Doubly qualified unemployed Shepherd Dlamini, who is Logongolweni Inkhundla youth leader in the poverty-stricken Lubombo region, dismissed the youth-focused budget as state propaganda. He slammed the finance minister for not breaking down the Ministry of Sports, Culture and Youth Affairs budget of E85 million to show the exact budget allocation for the Youth Enterprise Fund (YEF) established in 2009 to reduce unemployment and alleviate poverty among young people between the ages 18-35 through provision of start-up capital. He complained bitterly that the government has underfunded YEF since inception.
According to its website yef.co.sz, the Youth Enterprise Revolving Fund (YERF) statistics from 2018 up to 2023, show that it has disbursed E15.3m and created 640 jobs and financed 282 businesses in 11 cycles. In the period spanning five years, on average per cycle, YERF disbursed E1.4m, create 58 jobs and financed 26 businesses. However, the created 128 jobs in the 11 cycles pale in comparison to the unemployed 326 200 young people in the country. This year’s Budget Estimates Book shows that the Youth Development Fund budget has been increased by E1.2m from 12.6m to E13.9m and only a third of this amount goes directly to the youth-owned businesses. As a result, the Fund is battling to make a dent in youth unemployment and poverty.
Dlamini called on government to invest more in TVET programmes to address the youth empowerment challenges as the shrinking job market cannot absorb the unemployed young people.
Mandla Hlatshwayo, who chairs eSwatini think-tank known as Leftu Sonkhe Institute, saw the budget as anti-youth. He decried that the finance minister did not take advantage of the windfall from the Southern Africa Customs Union (SACU) receipts doubling the SACU revenue. He noted that the budget is still skewed towards feeding the same fat cows as more funds are allocated to the security cluster and the royal family.
“On average the government spends more on the royal family than on higher education or skilling of the youth of the country. The royal budget is being maintained in the region of E1.3bn. The capital budget for the entire education system is just over E100m and the capital budget for the royal family is projected at E160m. Yet, schools have no laboratories, no IT technologies, no libraries or infrastructure to upgrade the quality of education,” he said.
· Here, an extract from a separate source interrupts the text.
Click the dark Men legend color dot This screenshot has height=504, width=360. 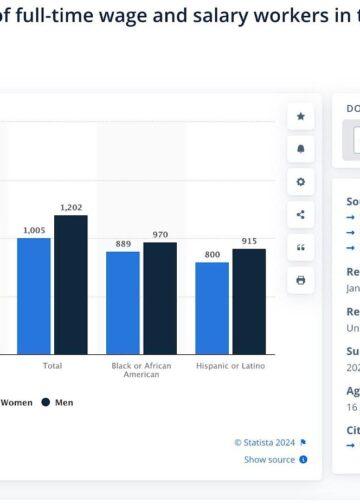46,402
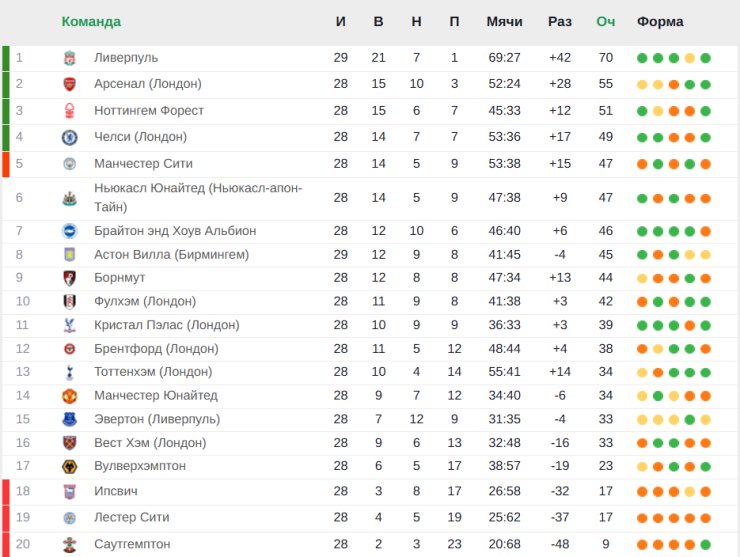Open the Манчестер Юнайтед team link
Image resolution: width=740 pixels, height=557 pixels.
[155, 395]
Swaziland Youth Congress (SWAYOCO) and Ngwane National Liberatory Congress (NNLC) youth leaders unanimously rejected the youth-focused budget. SWAYOCO’s leader, Sakhile Nxumalo and his NNLC counterpart Mafafa Mabuza said it can’t be because it is a far cry from what is needed to address youth challenges in the education system and labour market. The youth leaders cited the sporadic protests of students and lecturers as tell-tale signs of a failed education system due to lack of funding, vocational training and irrelevance programmes to the demands of the job-market. They also viewed differently the bolstering of the finances of security forces as their incentive to maintain the status quo.
It takes a discerning eye to see that finance minister Rijkenberg is walking a tightrope between fuelling the sporadic anti-monarchy protests by mostly youth and strengthening the national security to preserve the influence of the monarchy, hence this carrot-and-stick type of budget.